WARIANT C – MIODOWE PUZZLE
To wariant, który może być wprowadzeniem do kolejnych poziomów. Tu gracze ze sobą współpracują. Wszystkie płytki rozkłada się na stole obrazkami do góry i gracze wspólnie układają plaster miodu. Mogą zmieniać położenie wcześniej ułożonych płytek. Gra kończy się, gdy cały plaster jest poprawnie ułożony. W tym wariancie gracze nie rywalizują ze sobą, chociaż jeśli chcą, mogą zliczać punkty według punktacji.
Tak pokrótce prezentują się warianty. Jeśli chodzi o dokładniejsze zasady gry, poszczególną punktację, wszystko znajdziecie w dołączonej instrukcji. Nie jest ona mocno rozbudowana, jednak wyjaśnia wszystkie zasady i oznaczenia specjalnych płytek.

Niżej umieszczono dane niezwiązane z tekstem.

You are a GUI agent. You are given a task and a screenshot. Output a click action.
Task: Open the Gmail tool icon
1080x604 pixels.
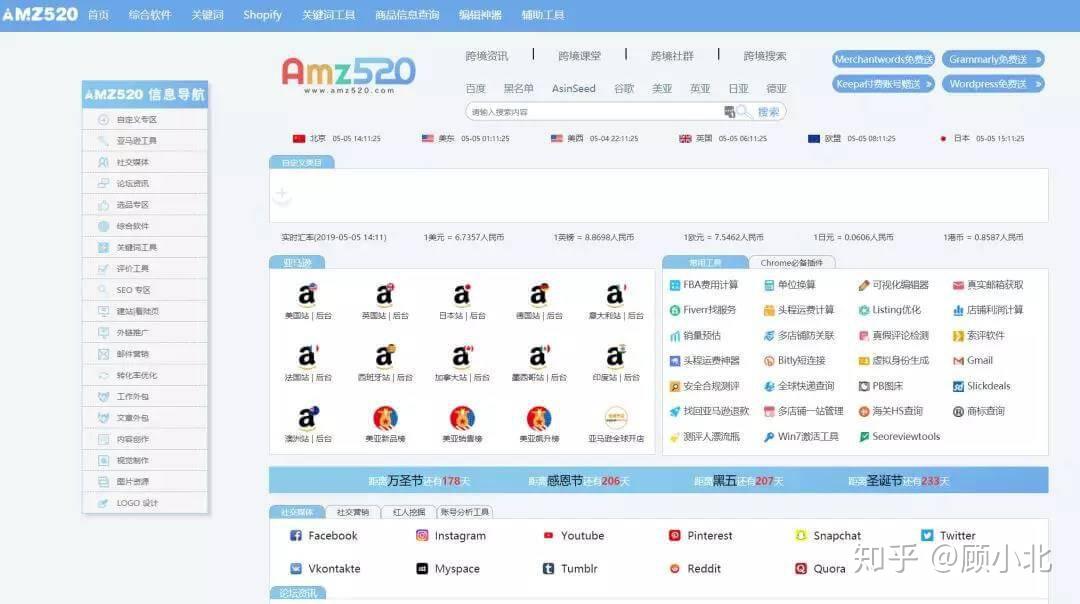click(974, 360)
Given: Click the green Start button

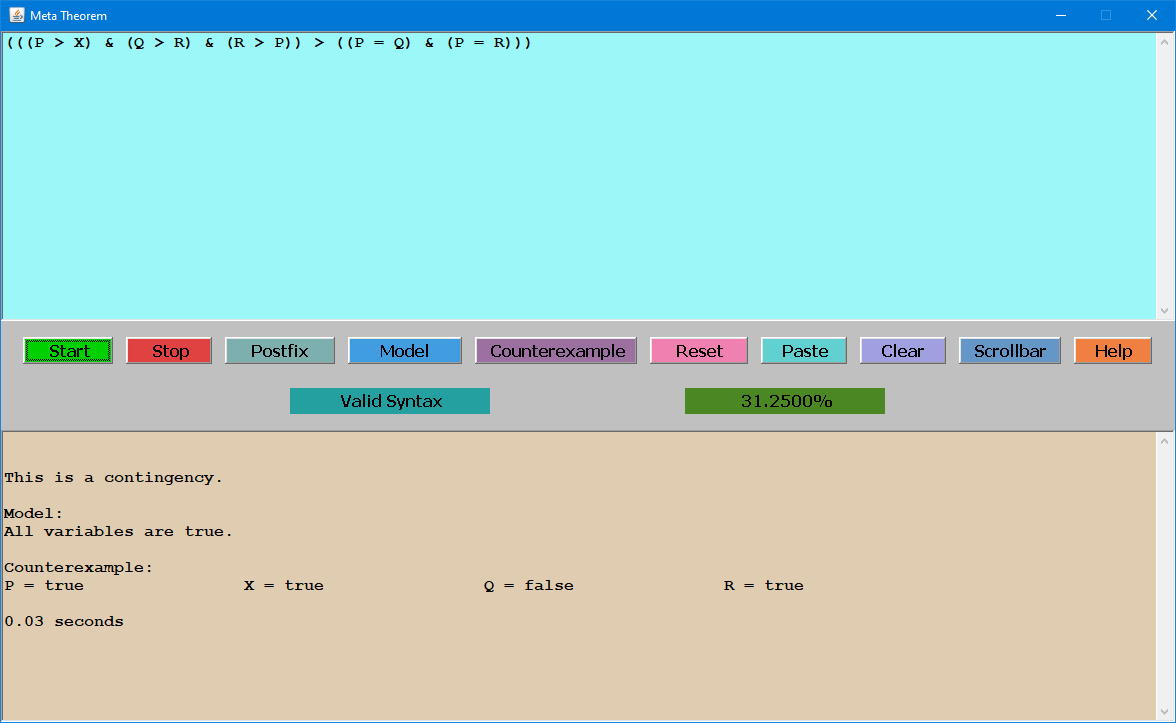Looking at the screenshot, I should [x=68, y=351].
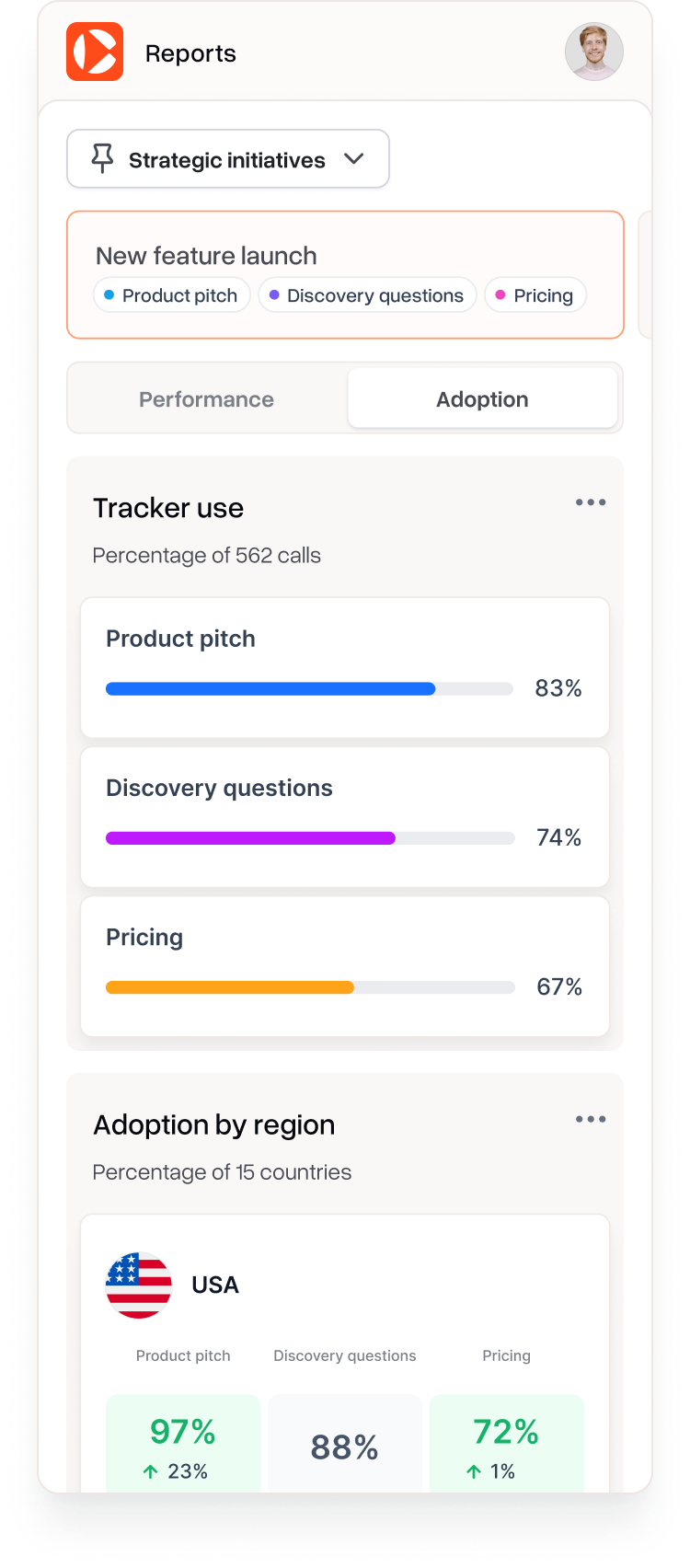The height and width of the screenshot is (1568, 690).
Task: Click the USA flag icon
Action: tap(139, 1285)
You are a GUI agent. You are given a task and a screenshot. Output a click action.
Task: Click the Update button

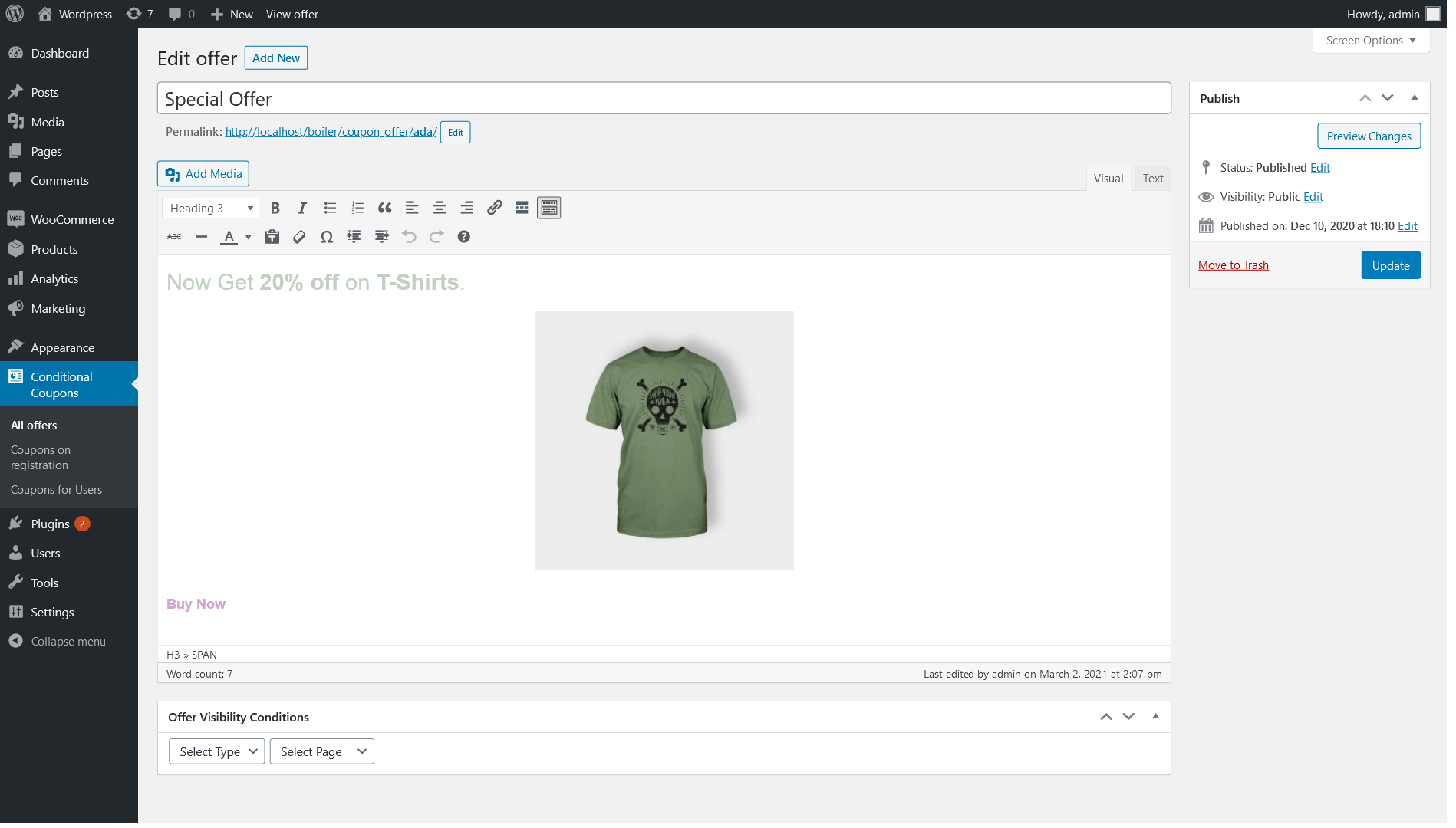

Zasady zasadami, ale jak się nam gra? W Honeycombs gra się nam świetnie i bardzo często sięgamy po ten wyjątkowy ul:) Aby zapoznać się z grą Honeycombs, spróbowaliśmy po prostu wspólnie ułożyć jeden duży plaster. Dodam tu jeszcze, że płytki świetnie do siebie pasują i po ułożeniu tworzą zwartą całość. Już na tym początkowym etapie mieliśmy dużo frajdy, gdy komuś z nas udało się doczepić płytkę do powstającego plastra.
Dla wprowadzenia rywalizacji sięgnęliśmy po wariant pierwszy i jak pracowite pszczółki układaliśmy jak najszybciej nasze pasieki. Tu zdecydowanie liczy się spostrzegawczość i refleks. Podczas tych rozgrywek adrenalina podskakiwała bardzo wysoko. Jednak to wariant B – wielki plaster miodu, najbardziej się nam spodobał. Tę opcję najchętniej wybierają moje dzieci, dopasowując liczbę płytek do tego jak długo chcą grać.
Gra Honeycombs mnie nie zawiodła! Mogę ją polecić każdej rodzinie, która chce miło spędzić czas. Ze względu na formę worka, grę można wpakować w każdy plecak, wrzucić do samochodu i grać gdzie tylko nam się zachce:)
Warto dodać, że gra posiada rekomendację Mensy. My jako rodzinka również ją polecamy!